**SOURCE**.
****************

The HEC login node acts as the interface between you and the HEC proper (the cluster of compute nodes). Rather than running compute-intensive applications directly on the frontend, they must be submitted to the LSF (Load Sharing Facility) job scheduling system as jobs. The two basic types of job are Batch and Interactive, both submitted with the bsub command. Computationally intensive and/or large memory jobs must not be run directly on the login node. If you need to test such jobs before submitting them, please use an interactive session.
Batch jobs
A batch job is one which does not require any input from the keyboard and does not send any output to the user's screen. Typically a batch job will send its output to one or more files in the user's directory.
Batch jobs are run on the HEC by creating a batch job control script (or command file) and "submitting" it to the system using the command bsub, e.g.:
bsub < my_program.bsub
Assuming that there is at least one processor-slot free, the system will select a compute node on which to run your job. This ensures that the combined load of all users' jobs is spread evenly over the entire cluster. If no suitable slot is available at the time then the job will wait in a "pending" queue until one becomes free. To see how busy the HEC is, use the qslots command, which reports the number of available job slots.
At present, the system uses a Fair Share scheduling strategy; users may submit any number of jobs, and jobs over a certain number will be held waiting, while priority will be given to those who are currently running fewer jobs. Please check the message of the day for changes to scheduling.

****************

**DESCRIPTION OF THE TASK**. Copy word for word the part of the HEC job submission text starting at "The HEC login" and ending at "an interactive session.".

**RECORDED DATA**.
****************

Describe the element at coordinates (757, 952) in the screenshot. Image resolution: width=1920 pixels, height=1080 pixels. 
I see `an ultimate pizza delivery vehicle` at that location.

****************

**THE ANSWER**.
The HEC login node acts as the interface between you and the HEC proper (the cluster of compute nodes). Rather than running compute-intensive applications directly on the frontend, they must be submitted to the LSF (Load Sharing Facility) job scheduling system as jobs. The two basic types of job are Batch and Interactive, both submitted with the bsub command. Computationally intensive and/or large memory jobs must not be run directly on the login node. If you need to test such jobs before submitting them, please use an interactive session.